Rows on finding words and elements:
— start —
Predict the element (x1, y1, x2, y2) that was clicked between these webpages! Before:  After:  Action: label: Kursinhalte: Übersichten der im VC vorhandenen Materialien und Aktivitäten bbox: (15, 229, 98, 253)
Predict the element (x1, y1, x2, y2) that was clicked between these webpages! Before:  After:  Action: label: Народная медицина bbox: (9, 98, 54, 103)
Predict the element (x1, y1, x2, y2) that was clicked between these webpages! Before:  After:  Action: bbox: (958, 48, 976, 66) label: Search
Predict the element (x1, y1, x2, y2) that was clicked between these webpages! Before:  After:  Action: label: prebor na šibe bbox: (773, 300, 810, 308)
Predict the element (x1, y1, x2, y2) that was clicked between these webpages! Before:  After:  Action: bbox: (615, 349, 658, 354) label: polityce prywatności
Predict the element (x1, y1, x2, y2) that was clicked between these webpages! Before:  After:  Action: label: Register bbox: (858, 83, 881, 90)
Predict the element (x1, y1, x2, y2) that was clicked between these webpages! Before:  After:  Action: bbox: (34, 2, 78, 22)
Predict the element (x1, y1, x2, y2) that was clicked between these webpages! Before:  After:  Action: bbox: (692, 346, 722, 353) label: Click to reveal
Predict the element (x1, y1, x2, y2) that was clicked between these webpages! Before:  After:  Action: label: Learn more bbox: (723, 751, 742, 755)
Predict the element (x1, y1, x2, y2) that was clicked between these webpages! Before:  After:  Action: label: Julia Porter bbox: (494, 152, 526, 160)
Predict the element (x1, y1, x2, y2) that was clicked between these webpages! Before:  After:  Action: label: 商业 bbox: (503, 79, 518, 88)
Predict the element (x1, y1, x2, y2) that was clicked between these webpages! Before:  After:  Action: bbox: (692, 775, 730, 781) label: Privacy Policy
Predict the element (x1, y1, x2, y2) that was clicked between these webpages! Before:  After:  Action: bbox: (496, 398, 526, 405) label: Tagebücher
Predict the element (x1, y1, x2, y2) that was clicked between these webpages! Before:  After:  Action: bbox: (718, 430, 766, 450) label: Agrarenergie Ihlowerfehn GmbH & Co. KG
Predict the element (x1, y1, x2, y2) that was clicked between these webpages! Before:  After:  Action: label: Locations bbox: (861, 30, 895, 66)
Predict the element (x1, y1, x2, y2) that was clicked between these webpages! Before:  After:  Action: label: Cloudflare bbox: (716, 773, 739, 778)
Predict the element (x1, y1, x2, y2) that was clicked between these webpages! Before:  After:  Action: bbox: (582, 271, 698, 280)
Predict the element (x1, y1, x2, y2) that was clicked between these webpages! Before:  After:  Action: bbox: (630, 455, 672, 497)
— end —
Your goal: Turn the rows above into a JSON array of strings, with one string for each row.

Exercise output:
[
  "Predict the element (x1, y1, x2, y2) that was clicked between these webpages! Before:  After:  Action: label: Kursinhalte: Übersichten der im VC vorhandenen Materialien und Aktivitäten bbox: (15, 229, 98, 253)",
  "Predict the element (x1, y1, x2, y2) that was clicked between these webpages! Before:  After:  Action: label: Народная медицина bbox: (9, 98, 54, 103)",
  "Predict the element (x1, y1, x2, y2) that was clicked between these webpages! Before:  After:  Action: bbox: (958, 48, 976, 66) label: Search",
  "Predict the element (x1, y1, x2, y2) that was clicked between these webpages! Before:  After:  Action: label: prebor na šibe bbox: (773, 300, 810, 308)",
  "Predict the element (x1, y1, x2, y2) that was clicked between these webpages! Before:  After:  Action: bbox: (615, 349, 658, 354) label: polityce prywatności",
  "Predict the element (x1, y1, x2, y2) that was clicked between these webpages! Before:  After:  Action: label: Register bbox: (858, 83, 881, 90)",
  "Predict the element (x1, y1, x2, y2) that was clicked between these webpages! Before:  After:  Action: bbox: (34, 2, 78, 22)",
  "Predict the element (x1, y1, x2, y2) that was clicked between these webpages! Before:  After:  Action: bbox: (692, 346, 722, 353) label: Click to reveal",
  "Predict the element (x1, y1, x2, y2) that was clicked between these webpages! Before:  After:  Action: label: Learn more bbox: (723, 751, 742, 755)",
  "Predict the element (x1, y1, x2, y2) that was clicked between these webpages! Before:  After:  Action: label: Julia Porter bbox: (494, 152, 526, 160)",
  "Predict the element (x1, y1, x2, y2) that was clicked between these webpages! Before:  After:  Action: label: 商业 bbox: (503, 79, 518, 88)",
  "Predict the element (x1, y1, x2, y2) that was clicked between these webpages! Before:  After:  Action: bbox: (692, 775, 730, 781) label: Privacy Policy",
  "Predict the element (x1, y1, x2, y2) that was clicked between these webpages! Before:  After:  Action: bbox: (496, 398, 526, 405) label: Tagebücher",
  "Predict the element (x1, y1, x2, y2) that was clicked between these webpages! Before:  After:  Action: bbox: (718, 430, 766, 450) label: Agrarenergie Ihlowerfehn GmbH & Co. KG",
  "Predict the element (x1, y1, x2, y2) that was clicked between these webpages! Before:  After:  Action: label: Locations bbox: (861, 30, 895, 66)",
  "Predict the element (x1, y1, x2, y2) that was clicked between these webpages! Before:  After:  Action: label: Cloudflare bbox: (716, 773, 739, 778)",
  "Predict the element (x1, y1, x2, y2) that was clicked between these webpages! Before:  After:  Action: bbox: (582, 271, 698, 280)",
  "Predict the element (x1, y1, x2, y2) that was clicked between these webpages! Before:  After:  Action: bbox: (630, 455, 672, 497)"
]